= Le Cahier bleu =

1994 French comic book

Le Cahier bleu is a bande dessinée album created by André Juillard in 1994. It is divided into three chapters. A sequel, Après la pluie, was published in 1998.

==Story==
Chapter 1 tells the story of two friends, Victor and Armand, who see a young lady, Louise, in her flat whilst the Paris Metro broke down just outside. They immediately fall in love with her. However whilst Armand meets her soon after seeing her, Victor does not meet her until later in the chapter. Having met her later on, he then gets acquainted with her. Chapter 1 ends by Louise discovering a diary, Le Cahier bleu, in her post box.

Chapter 2 is a re-run of events from chapter 1, except there is one major difference - the reader discovers that Victor has been cataloguing all the events of chapter 1 in his diary (which is the one that Louise finds at the end of chapter 1 - her discovering the diary was not Victor's intention - he did not put it in her postbox). It transpires that Victor has followed her during chapter 1 - Juilliard has used a paralipsis, in that Victor was there all along during chapter 1, but was just outside the diegesis. Chapter 2 ends with Louise having finished reading the diary.
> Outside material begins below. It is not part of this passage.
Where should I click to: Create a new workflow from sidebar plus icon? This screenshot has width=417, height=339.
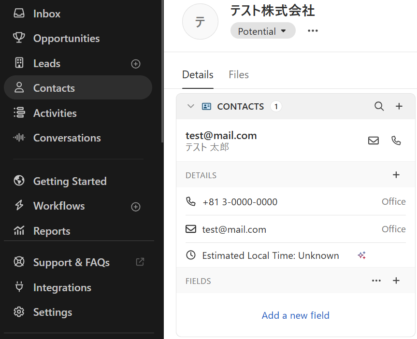tap(136, 207)
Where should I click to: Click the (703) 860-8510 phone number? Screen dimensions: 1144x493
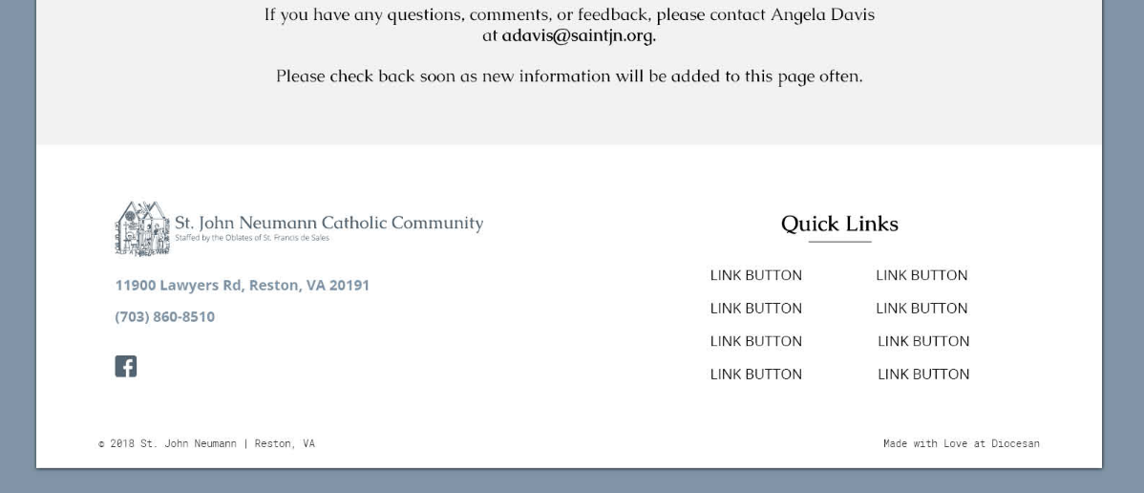point(164,316)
Chapter 3, opens with Pauline, Louise's older sister, and Victor in the Juge d'Instructions. It has turned out that Armand has died and that Victor is a possible suspect for his death. Louise's reaction to the diary is one of anger - she cannot believe that Victor would do such a thing as create a diary of all he did with her. Victor thinks all is well between Louise and him, however her reaction is a negative one. Victor asks Louise's older sister, Pauline, why Louise reacted in that way. Pauline, having read the diary, does not think it is as bad as Louise thinks, nevertheless, Pauline advises Victor to forget about Louise.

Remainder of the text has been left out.